Los técnicos habían sido apuñalados o disparados en sus puestos de control antes de que él llevara el lanzamisiles hasta la puerta, por lo que el único que había muerto en el ataque había sido el chaval. Su cuerpo seguía plácidamente sentado en una de las sillas, milagrosamente erguido a pesar de que la explosión le había arrancado media cabeza. Un par de ordenadores seguían encendidos y en funcionamiento, pero Rodríguez y Piloski no habían sido capaces de anular el salvapantallas con un cráneo sonriente que, al parecer, Specs había instalado. La mayoría del equipo era irreparable, pero todavía había electricidad y parte de la unidad de comunicaciones quizá pudiera volver a funcionar.
—¿Puede arreglarlo? —dijo Rodríguez.
Piloski apartó la vista del chico y contempló el equipo humeante.
—El misil lo ha dejado bien jodido —dijo.
—¿Puede arreglarlo? —dijo Rodríguez.
—Llevará tiempo, pero sí, creo que sí. La radio está muerta, pero podemos conectarnos a través de las parabólicas.
—Hágalo —dijo Rodríguez.
No había ninguna diferencia de rango entre los dos, y Piloski tenía mejor hoja de servicios, pero Rodríguez estaba al mando.

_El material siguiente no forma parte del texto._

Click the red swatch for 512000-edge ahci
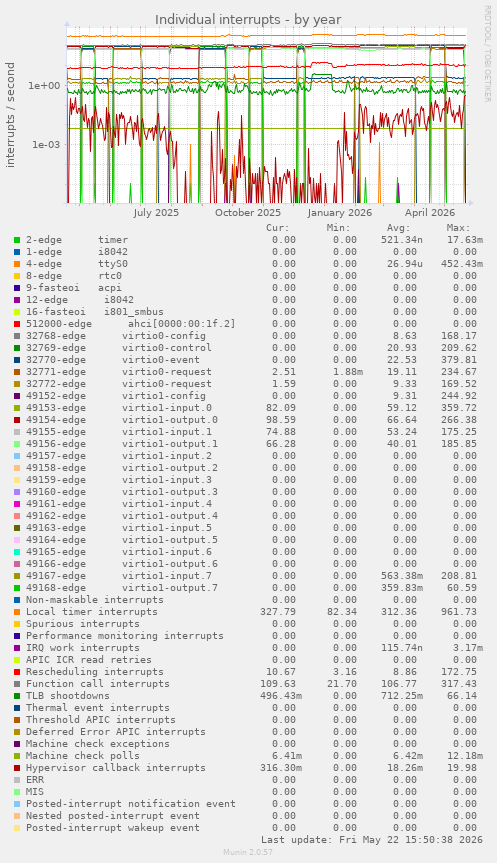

Les llevó media hora. Piloski arregló los cables y comprobó las lecturas desde su portátil mientras Rodríguez sostenía la linterna y miraba su reloj. Ninguno de ellos dijo una palabra. Cuando hubo terminado, Piloski tan solo dijo:
—Probémoslo. —Se colocó los auriculares. Tardó otros cinco minutos en aislar la frecuencia y contactar con el cuartel general.
—De acuerdo —dijo mientras le pasaba los auriculares a Rodríguez—. Está en el aire.
Rodríguez dio su nombre y rango con brusquedad, zanjando así posibles preguntas acerca de por qué alguien de su posición estaba usando el sistema común.
—Acabamos de lanzar tres aviones Predator —dijo—. Van a hacer un enorme socavón en el lugar equivocado a menos que puedan pararlos.
Lo dijo dos veces y a continuación se hizo el silencio.
Los aviones espía teledirigidos llevaban en el aire cincuenta y dos, setenta y siete, y ochenta y cuatro minutos, respectivamente. Si se daban prisa, un FA-18 de la Armada procedente del portaviones CV-63 Kitty Hawk, que en ese momento se hallaba en el mar de Filipinas, podría interceptar al segundo Predator en exactamente doce minutos antes de que se estrellara en la playa que tenía programada, e interceptaría sin problemas al tercero otros doce minutos después.
Pero el primer avión, que había dejado la base aérea veinticinco minutos antes que los otros, ya estaba fuera de su alcance. No podrían pararlo.